◆ **課題の内容**: 東京ダービー予想の文章を、最後の一文のあとから書き継いでください。

戦績だけ見ると、左回りの方が良さそうな印象を受けるが、門別で普通に走っており、南関東への転入初戦だった雲取賞でも内の狭いところからしぶとく伸びて4着に入っており、右回りが苦手というわけではないだろう。

血統を改めて眺めてみると、実は大井2000mの鬼として知られているオメガパフュームの近親。本馬もオメガパフューム同様に追えば追うだけ伸びるイメージで、大井2000mはむしろベスト舞台と言っていいのではないか。鞍上・和田譲治騎手は昨年まで重賞1勝しか挙げていなかったが、今年に入って重賞3勝を挙げてブレイク中。昨年の山口騎手ではないが、今年も苦労人がダービージョッキーの称号を掴むと見た。

相手は羽田盃勝ち馬のトランセンデンス

前走羽田盃はハイペースで飛ばしたアランバローズを自ら動いて差し切ったのだから、何も文句がつけられない勝ちっぷり。かつて大穴だったJBC2歳優駿で本命に推した時から馬が成長し、また南関東でトップジョッキーの森騎手が騎乗しているのもあり、以前のムラさが解消されつつある。さらなる距離延長を考えても、トランセンデンス>アランバローズは間違いなく、後続の目標になるとは言え、こちらも前に目標を置ける分、大崩れする可能性は低いのではないか。

それでも羽田盃→東京ダービーの二冠は、ヴィクトリアマイル→安田記念のG1連勝並みに難しく、過去10年で達成したのは明らかに力が抜けていた14年ハッピースプリントのみ(羽田盃、東京ダービーともに単勝1.1倍で、当時事故さえなければ、勝てるという状況だった)。一見簡単そうに見えて、実は非常に難しい。なんだかんだ父同様に癖の強いトランセンド産駒であり、「まともに走れば、馬券圏内は…」と思うが、全幅の信頼を置くのは少し危険かもしれない。

3番手は羽田盃で本命に推したブライトフラッグ

その前走羽田盃は先行策から一転して後方待機策を取ったが、直線で外に持ち出されてからグイグイと伸びてきており、上り最速をマークして4着馬から0.2秒差。ペースは速くても外が伸びる馬場ではなかったので、人気以上には走ったが、末脚勝負に徹したのはむしろ裏目に出たと解釈していいだろう。予想的にはハズレだったが、馬の能力はやはり高かったと再確認させられたレースだった。今回は差し脚が生きやすい東京ダービーで、スムーズに立ち回れそうな外枠をゲット。条件は良くなるので、前走で狙った以上、ここで買わない理由はない。紙面を見る限り、再び過小評価されそうだ。

◆ **提示データ**:
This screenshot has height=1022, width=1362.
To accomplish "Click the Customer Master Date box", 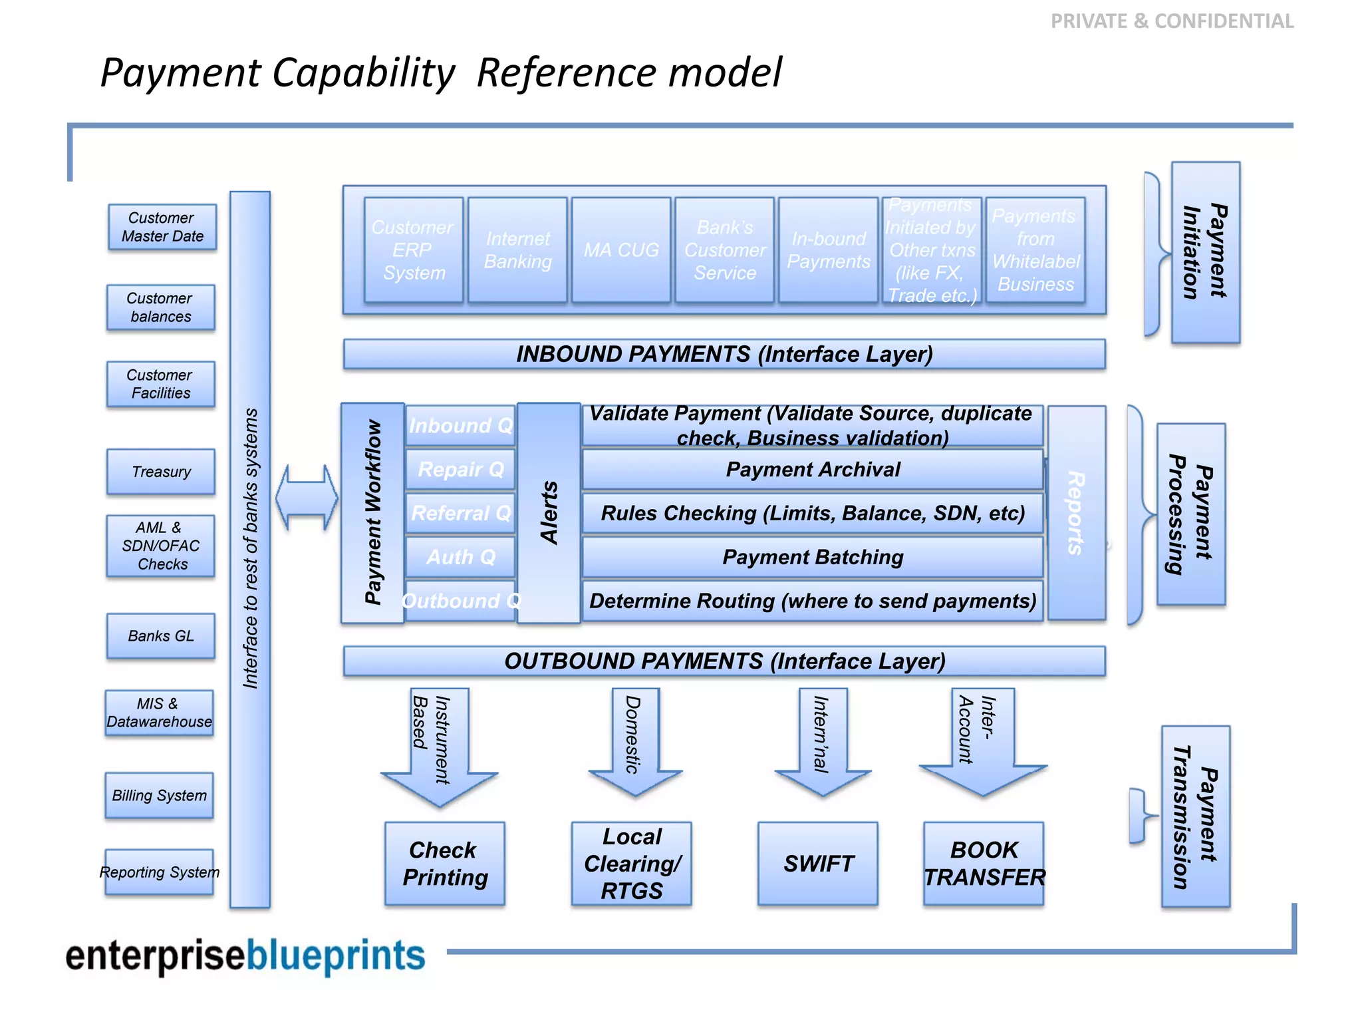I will (162, 227).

◆ **解答**:
チサットは京浜盃で本命に推し、そこで勝利して一躍クラシック候補になった馬。前走羽田盃はやや案外な結果だったが、直前での乗り替わりがあり、不運だったとも言えるか。今回は本馬で3戦3勝の笹川騎手に乗り替わり。スマートファルコン×ネフェルメモリーの良血馬でもあり、大一番でこそ怖さがある。

セイカメテオポリスは大型馬で乗り難しさがあるものの、前走京浜盃ではブライトフラッグに次ぐ上り2位をマーク。末脚を生かす競馬が徐々に板についてきたので、勝ち切るイメージはさすがに沸かないが、2、3着ならチャンスはあるだろう。 御神訓騎手が継続して乗ってくるのも怖い。

マカベウスは追っての良さがウリ。前走羽田盃では4着チサットから0.2秒差の6着。距離が伸びて差しが届く展開になれば、馬券圏内に届いてもいい。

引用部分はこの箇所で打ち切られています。